ELEVEN things you should know about filing of your Income Tax return


  1. Declare your entire income. In the Income Tax Return form there is a separate section for declaring exempt income also. Income like interest on Public Provident Fund, interest on tax free bonds, dividend on equity shares etc is exempt from tax but this also needs to be declared
  2. Income of minors is taxable in the hands of the parent having higher income. For instance you have made a Fixed Deposit in a bank in the name of your minor son. Income on the FD will be added to the income of mother or father whoever has higher income. A deduction of only Rs 1500 is allowed.
  3. Income earned by spouse on money/assets transferred is taxable in your hands. For instance you have gifted your spouse Rs 5 lakhs and an FD is made. Interest earned by your spouse has to be added to your income. Same thing applies for assets/money transferred to your daughter in law. Provision doesnot apply to money transferred to son in law ( because no body would like to do that ?).
  4. You can transfer money/assets to your parents and income earned on this would not be clubbed with your income. Similarly income earned by your major children from money / assets gifted would be taxed in their hands and not yours.

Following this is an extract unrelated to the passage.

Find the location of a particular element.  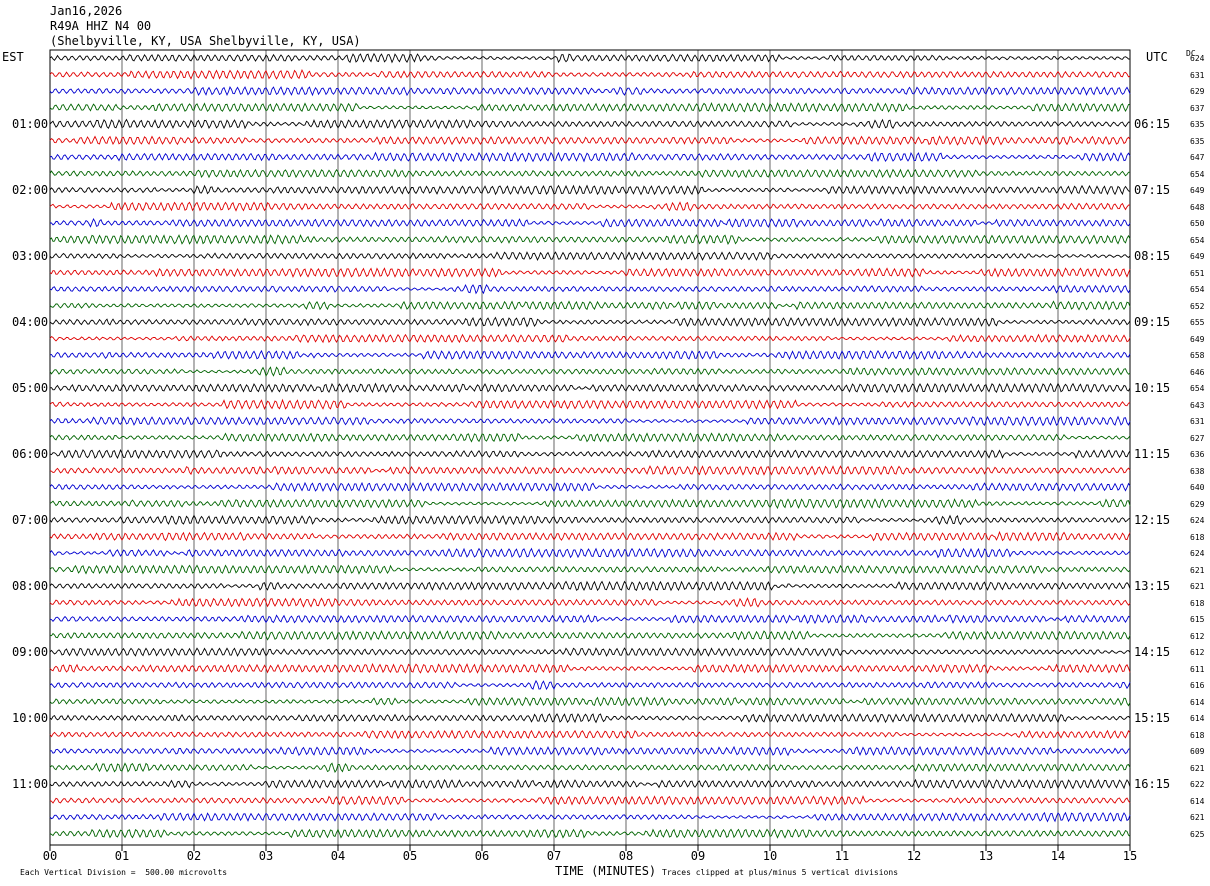

right-time-label: 06:15 is located at coordinates (1152, 124).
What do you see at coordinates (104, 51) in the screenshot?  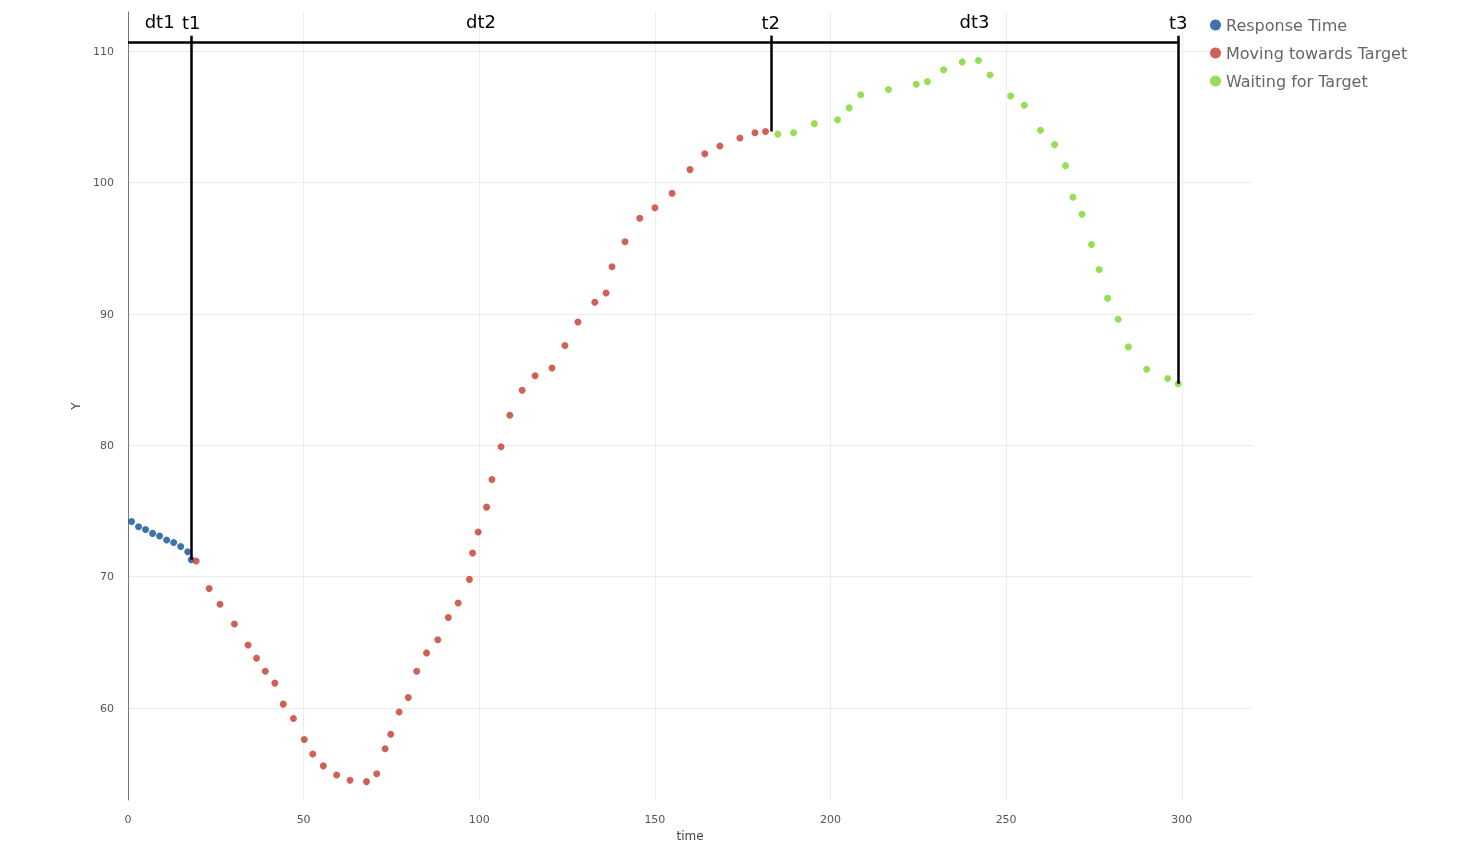 I see `y-tick-label: 110` at bounding box center [104, 51].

  5. Interest earned on Post Office MIS, National Savings Certificates, deposits with cooperative banks or societies including employees benefit or thrift societies is taxable.

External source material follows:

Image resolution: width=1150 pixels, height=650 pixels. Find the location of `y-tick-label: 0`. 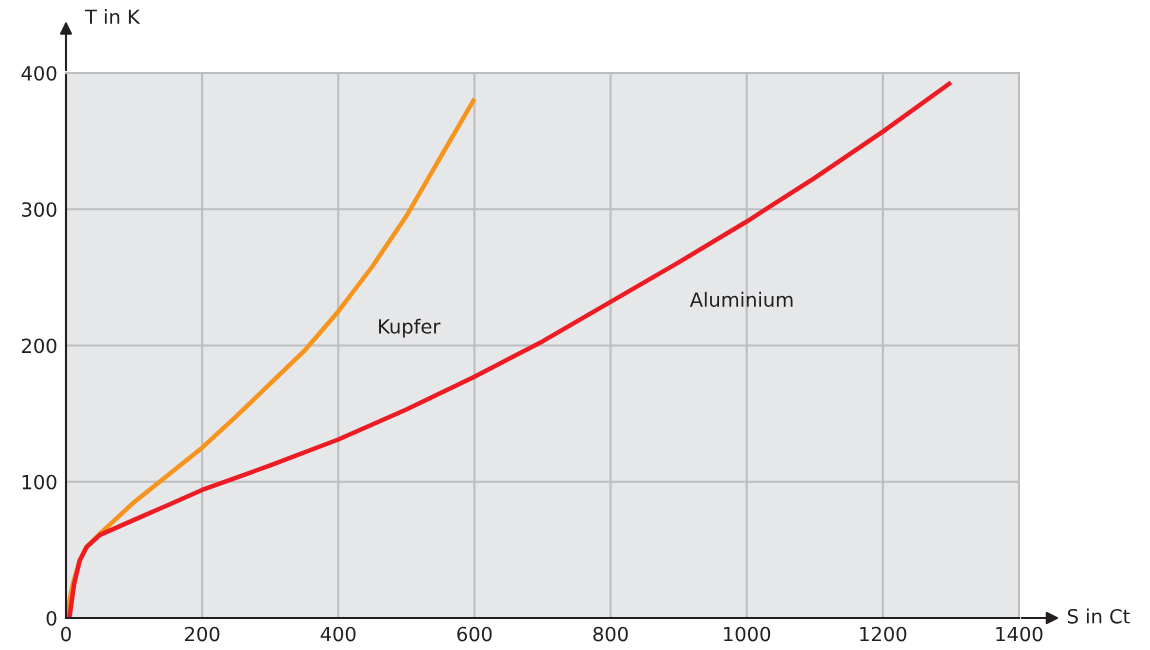

y-tick-label: 0 is located at coordinates (52, 618).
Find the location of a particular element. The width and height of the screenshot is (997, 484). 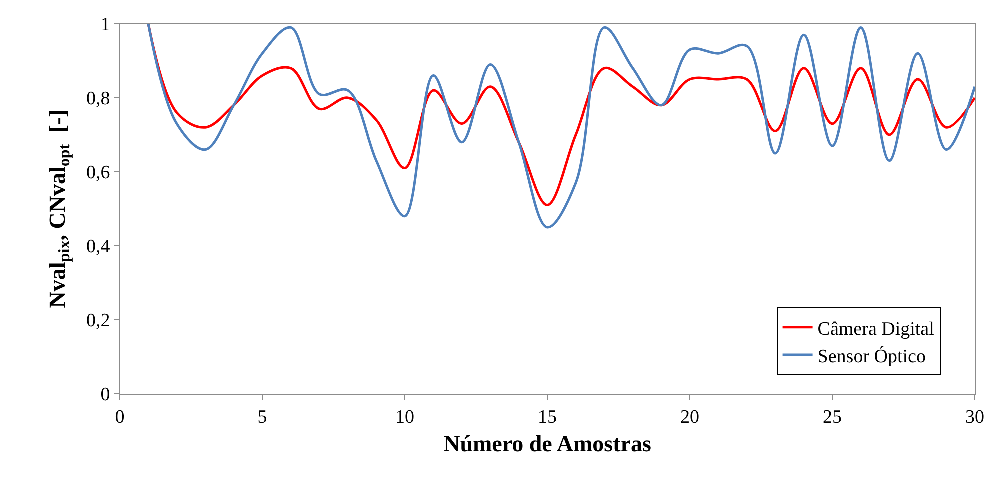

x-tick-label: 5 is located at coordinates (263, 417).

  6. Before filing your return you must check your Form No 26AS on the income tax site as it will have details of income earned by you as well as tax deducted at source by different parties. You file your return and subsequently it turns out that some amounts appearing in Form No 26AS donot appear in your return, the department will send you a notice or your return could be picked up for scrutiny.
  7. If any income is not offered to tax, the department can go back about 7 years and reopen your case. In some cases it can go back 10 years and for any foreign assets the time limit is 16 years.
  8. If you have changed your employment during the year, income from both the employers has to be clubbed for taxation. You will get basic deduction of Rs 2.50 lakhs only once and therefore, in most of the cases, some more tax will be payable at the time of filing return.
  9. Even if tax is fully deducted out of your salary or interest income, you need to file your return of income if you have crossed the basic exemption limit ( without considering deductions U/s 80 C or other sections).
  10. Last date for filing returns in non tax audit cases is July 31st and it is advisable to file your return before the due date.
  11. Temples, Mosques, churches and charitable entities are not only required to file return of income but they are also required to obtain registration U/s 12A of the Income Tax Act. Unregistered entities would get taxed on their gross earnings ( and not net income after expenses ) at maximum marginal rate without any basic exemption.